Top of Data to process

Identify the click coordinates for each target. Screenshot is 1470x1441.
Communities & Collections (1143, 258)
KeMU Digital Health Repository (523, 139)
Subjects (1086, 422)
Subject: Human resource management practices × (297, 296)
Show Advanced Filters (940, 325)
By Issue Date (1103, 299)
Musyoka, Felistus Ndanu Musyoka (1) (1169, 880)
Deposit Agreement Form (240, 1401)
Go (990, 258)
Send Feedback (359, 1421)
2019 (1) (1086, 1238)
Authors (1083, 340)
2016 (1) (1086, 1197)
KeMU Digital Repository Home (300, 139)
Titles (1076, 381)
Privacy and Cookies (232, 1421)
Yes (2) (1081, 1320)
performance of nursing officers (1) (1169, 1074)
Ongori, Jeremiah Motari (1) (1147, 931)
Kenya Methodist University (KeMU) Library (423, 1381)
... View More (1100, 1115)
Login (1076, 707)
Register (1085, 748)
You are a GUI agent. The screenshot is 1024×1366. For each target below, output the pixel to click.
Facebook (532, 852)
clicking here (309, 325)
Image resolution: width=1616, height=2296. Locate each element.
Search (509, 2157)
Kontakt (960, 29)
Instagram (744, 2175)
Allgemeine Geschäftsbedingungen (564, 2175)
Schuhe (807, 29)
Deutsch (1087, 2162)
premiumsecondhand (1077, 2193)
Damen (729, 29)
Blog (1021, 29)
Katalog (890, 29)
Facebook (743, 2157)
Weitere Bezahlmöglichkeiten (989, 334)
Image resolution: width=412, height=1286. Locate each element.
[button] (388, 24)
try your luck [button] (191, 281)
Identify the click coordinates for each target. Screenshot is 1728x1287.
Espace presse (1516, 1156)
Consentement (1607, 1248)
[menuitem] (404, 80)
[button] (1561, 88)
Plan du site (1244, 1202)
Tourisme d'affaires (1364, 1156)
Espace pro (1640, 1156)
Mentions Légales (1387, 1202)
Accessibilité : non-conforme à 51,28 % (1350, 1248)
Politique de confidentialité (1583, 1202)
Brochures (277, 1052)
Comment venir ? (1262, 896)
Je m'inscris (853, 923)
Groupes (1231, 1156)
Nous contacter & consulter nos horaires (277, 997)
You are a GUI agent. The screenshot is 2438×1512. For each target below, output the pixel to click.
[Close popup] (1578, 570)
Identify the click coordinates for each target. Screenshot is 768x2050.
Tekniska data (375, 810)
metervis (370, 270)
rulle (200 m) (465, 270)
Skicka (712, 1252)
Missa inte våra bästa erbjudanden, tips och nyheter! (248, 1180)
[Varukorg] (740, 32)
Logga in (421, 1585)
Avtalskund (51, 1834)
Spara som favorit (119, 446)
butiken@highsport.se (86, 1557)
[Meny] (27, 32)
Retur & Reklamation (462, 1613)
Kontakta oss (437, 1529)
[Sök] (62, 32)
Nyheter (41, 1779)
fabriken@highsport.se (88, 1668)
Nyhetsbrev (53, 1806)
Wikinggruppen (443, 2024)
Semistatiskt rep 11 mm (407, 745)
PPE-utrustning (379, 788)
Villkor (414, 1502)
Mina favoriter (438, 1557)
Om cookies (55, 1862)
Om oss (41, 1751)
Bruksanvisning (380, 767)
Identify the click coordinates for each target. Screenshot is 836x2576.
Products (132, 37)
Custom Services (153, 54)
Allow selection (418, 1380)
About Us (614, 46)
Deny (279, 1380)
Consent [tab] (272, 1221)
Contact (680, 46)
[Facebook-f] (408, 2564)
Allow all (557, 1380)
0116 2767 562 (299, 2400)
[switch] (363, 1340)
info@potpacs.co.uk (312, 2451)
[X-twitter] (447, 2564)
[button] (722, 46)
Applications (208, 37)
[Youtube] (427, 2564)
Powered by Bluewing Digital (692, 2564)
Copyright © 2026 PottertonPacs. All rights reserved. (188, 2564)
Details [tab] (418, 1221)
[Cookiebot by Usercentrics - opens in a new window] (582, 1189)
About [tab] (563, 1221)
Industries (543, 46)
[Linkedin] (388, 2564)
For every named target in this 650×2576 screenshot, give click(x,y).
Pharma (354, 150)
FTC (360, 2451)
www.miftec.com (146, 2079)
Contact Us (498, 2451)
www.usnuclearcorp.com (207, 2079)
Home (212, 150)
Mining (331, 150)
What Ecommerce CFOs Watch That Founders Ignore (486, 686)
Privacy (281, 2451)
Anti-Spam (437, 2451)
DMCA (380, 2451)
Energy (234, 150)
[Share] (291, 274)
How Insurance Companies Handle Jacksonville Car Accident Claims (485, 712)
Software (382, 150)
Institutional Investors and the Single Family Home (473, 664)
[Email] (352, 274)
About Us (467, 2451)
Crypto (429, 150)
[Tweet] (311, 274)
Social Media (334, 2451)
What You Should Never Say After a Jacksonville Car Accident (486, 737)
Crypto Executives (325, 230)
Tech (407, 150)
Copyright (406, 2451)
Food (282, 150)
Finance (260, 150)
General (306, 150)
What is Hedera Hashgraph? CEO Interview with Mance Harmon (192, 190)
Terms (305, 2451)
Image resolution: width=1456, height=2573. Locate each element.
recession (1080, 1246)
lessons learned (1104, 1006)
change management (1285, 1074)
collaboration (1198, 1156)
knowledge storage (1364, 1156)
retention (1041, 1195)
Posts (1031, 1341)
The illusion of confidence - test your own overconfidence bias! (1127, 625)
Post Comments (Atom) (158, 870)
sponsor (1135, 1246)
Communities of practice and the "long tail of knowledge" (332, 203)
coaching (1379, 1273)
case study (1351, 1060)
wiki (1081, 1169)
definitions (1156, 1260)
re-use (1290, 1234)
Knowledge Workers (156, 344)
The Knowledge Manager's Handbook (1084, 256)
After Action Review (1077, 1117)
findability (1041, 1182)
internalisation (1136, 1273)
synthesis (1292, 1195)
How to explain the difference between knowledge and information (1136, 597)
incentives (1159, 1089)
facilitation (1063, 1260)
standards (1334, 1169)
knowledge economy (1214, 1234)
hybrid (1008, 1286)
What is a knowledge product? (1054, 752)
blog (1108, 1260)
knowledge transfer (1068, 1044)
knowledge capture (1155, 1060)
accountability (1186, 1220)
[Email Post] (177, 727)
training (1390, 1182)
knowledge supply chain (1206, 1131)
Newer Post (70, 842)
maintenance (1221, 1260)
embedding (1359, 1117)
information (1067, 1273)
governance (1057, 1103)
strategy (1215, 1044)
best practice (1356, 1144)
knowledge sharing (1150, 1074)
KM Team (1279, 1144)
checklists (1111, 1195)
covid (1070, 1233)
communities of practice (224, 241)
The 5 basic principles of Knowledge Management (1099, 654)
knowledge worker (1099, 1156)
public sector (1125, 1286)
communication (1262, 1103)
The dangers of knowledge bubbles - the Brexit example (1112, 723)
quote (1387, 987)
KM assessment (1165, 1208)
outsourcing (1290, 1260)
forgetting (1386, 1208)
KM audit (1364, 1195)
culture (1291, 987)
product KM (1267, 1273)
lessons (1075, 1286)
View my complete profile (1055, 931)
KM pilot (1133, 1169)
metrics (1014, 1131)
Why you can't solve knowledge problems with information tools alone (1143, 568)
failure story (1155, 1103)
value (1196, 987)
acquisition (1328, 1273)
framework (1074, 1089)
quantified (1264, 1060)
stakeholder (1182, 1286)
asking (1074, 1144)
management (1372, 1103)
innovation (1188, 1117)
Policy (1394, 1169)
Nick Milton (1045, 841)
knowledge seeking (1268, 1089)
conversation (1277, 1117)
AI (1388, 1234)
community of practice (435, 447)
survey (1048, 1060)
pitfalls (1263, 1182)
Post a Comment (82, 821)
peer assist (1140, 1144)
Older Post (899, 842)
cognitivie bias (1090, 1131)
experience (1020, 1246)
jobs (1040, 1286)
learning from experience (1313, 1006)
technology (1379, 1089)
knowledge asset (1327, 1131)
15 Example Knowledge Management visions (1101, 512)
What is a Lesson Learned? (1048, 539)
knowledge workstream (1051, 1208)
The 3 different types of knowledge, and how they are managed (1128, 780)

Bottom of Data to process

» Directions: Copy range, inclusive: the line holding "findability (1041, 1182)" to the line holding "covid (1070, 1233)". Reproduce exactly those lines of the records above and no others.

» Answer to this exercise:
findability (1041, 1182)
internalisation (1136, 1273)
synthesis (1292, 1195)
How to explain the difference between knowledge and information (1136, 597)
incentives (1159, 1089)
facilitation (1063, 1260)
standards (1334, 1169)
knowledge economy (1214, 1234)
hybrid (1008, 1286)
What is a knowledge product? (1054, 752)
blog (1108, 1260)
knowledge transfer (1068, 1044)
knowledge capture (1155, 1060)
accountability (1186, 1220)
[Email Post] (177, 727)
training (1390, 1182)
knowledge supply chain (1206, 1131)
Newer Post (70, 842)
maintenance (1221, 1260)
embedding (1359, 1117)
information (1067, 1273)
governance (1057, 1103)
strategy (1215, 1044)
best practice (1356, 1144)
knowledge sharing (1150, 1074)
KM Team (1279, 1144)
checklists (1111, 1195)
covid (1070, 1233)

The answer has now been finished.